Sur le plan international, les attentats du 11 septembre 2001 se traduisent par une solidarité entre Moscou, Washington et les capitales européennes dans la lutte contre le terrorisme , qui ouvre une période de coopération.

Dans son discours du 24 septembre 2001 devant le Bundestag, Vladimir Poutine souligne la primauté de l'appartenance européenne de la Russie et plaide pour la constitution d'une grande alliance russo-occidentale afin de faire face aux défis de sécurité du siècle prochain.

Par ailleurs, la Russie entend profiter de la croissance économique de la zone euro et monte en puissance comme fournisseur énergétique d'une Union européenne désireuse de diversifier ses approvisionnements. Les échanges économiques entre les deux zones continuent à se développer, l'Union européenne devenant le premier partenaire commercial de la Russie.

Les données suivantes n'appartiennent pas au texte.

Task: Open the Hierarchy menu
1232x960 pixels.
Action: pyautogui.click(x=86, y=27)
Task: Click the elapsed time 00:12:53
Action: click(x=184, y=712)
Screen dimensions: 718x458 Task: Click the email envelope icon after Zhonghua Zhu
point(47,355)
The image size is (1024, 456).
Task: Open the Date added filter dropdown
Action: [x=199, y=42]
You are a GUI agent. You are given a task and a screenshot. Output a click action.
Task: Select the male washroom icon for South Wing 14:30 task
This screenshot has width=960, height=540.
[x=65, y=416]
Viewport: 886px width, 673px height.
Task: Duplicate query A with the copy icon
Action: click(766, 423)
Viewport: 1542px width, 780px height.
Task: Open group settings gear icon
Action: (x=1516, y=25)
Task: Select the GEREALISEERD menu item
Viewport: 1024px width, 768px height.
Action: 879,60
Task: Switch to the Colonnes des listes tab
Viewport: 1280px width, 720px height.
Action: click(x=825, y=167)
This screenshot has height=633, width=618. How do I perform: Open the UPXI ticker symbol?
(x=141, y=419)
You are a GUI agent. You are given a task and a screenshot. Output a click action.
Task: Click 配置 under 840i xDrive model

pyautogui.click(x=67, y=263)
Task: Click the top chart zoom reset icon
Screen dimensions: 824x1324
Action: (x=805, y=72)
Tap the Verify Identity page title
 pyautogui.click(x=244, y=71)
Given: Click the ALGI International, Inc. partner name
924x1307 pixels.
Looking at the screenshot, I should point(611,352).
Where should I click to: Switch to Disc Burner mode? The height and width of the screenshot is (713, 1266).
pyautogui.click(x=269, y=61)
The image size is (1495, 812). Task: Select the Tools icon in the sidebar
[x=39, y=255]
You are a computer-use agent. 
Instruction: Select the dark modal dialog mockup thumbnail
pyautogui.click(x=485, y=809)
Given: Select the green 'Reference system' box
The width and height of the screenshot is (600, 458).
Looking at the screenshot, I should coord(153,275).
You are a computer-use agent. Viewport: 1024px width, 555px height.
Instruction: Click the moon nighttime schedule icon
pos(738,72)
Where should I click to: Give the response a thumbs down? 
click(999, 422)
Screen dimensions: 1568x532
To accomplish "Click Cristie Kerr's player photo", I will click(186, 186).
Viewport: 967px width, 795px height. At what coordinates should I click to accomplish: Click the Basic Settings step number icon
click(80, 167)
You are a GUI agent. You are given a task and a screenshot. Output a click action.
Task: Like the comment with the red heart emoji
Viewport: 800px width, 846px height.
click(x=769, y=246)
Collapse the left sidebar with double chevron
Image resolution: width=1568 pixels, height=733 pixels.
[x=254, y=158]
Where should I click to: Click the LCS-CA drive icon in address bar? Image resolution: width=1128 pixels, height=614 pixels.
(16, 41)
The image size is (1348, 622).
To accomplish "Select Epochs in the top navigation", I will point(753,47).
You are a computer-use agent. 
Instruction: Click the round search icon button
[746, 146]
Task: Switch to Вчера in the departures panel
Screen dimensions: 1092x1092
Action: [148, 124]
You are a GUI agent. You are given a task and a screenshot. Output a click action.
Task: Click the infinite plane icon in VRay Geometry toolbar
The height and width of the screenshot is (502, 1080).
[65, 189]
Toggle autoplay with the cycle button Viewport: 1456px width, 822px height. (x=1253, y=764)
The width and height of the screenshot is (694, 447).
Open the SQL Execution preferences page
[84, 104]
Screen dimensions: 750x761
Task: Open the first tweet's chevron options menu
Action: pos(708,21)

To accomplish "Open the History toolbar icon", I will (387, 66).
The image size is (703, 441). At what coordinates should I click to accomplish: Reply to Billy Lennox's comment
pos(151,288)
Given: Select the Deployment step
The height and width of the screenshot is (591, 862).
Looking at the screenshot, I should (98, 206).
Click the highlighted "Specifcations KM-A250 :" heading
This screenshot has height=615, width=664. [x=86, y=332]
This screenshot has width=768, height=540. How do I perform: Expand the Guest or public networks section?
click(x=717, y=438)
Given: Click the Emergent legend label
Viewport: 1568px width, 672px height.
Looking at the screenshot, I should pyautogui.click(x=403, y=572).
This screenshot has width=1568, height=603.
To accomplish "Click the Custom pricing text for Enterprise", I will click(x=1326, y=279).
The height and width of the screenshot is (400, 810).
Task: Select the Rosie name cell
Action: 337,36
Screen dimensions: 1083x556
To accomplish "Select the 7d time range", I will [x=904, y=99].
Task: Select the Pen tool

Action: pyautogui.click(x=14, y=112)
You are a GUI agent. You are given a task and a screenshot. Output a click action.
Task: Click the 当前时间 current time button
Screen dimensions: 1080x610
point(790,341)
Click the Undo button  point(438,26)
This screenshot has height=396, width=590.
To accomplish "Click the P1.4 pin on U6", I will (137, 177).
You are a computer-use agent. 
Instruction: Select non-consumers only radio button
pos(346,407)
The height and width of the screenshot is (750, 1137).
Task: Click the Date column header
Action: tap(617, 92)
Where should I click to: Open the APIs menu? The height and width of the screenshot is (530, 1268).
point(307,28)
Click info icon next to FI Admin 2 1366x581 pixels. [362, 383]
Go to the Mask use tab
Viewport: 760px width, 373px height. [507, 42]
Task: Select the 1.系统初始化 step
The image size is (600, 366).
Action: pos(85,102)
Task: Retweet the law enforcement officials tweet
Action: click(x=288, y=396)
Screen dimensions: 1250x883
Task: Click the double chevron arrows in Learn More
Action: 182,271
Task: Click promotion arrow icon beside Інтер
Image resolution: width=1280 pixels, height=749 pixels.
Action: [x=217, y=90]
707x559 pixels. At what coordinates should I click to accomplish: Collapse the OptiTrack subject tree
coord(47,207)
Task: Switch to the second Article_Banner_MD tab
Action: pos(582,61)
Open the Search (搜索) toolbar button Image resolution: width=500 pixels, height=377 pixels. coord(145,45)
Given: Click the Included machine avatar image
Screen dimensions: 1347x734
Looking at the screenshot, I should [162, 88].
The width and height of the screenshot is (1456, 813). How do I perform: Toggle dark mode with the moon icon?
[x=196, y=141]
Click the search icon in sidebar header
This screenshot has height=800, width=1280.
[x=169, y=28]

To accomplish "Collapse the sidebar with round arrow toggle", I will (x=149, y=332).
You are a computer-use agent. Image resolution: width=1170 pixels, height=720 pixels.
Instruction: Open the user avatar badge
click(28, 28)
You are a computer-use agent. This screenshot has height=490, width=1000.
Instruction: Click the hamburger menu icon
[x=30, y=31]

En mai 2003 , le sommet UE-Russie de Saint-Pétersbourg est l'occasion de lancer les « quatre espaces de coopération » qui constituent un cadre plus souple et plus adapté aux relations avec la Russie que l'accord de 1994 : espace économique commun, espace commun de liberté, sécurité et justice, espace de coopération dans le domaine de la sécurité extérieure et un espace de recherche et d'éducation.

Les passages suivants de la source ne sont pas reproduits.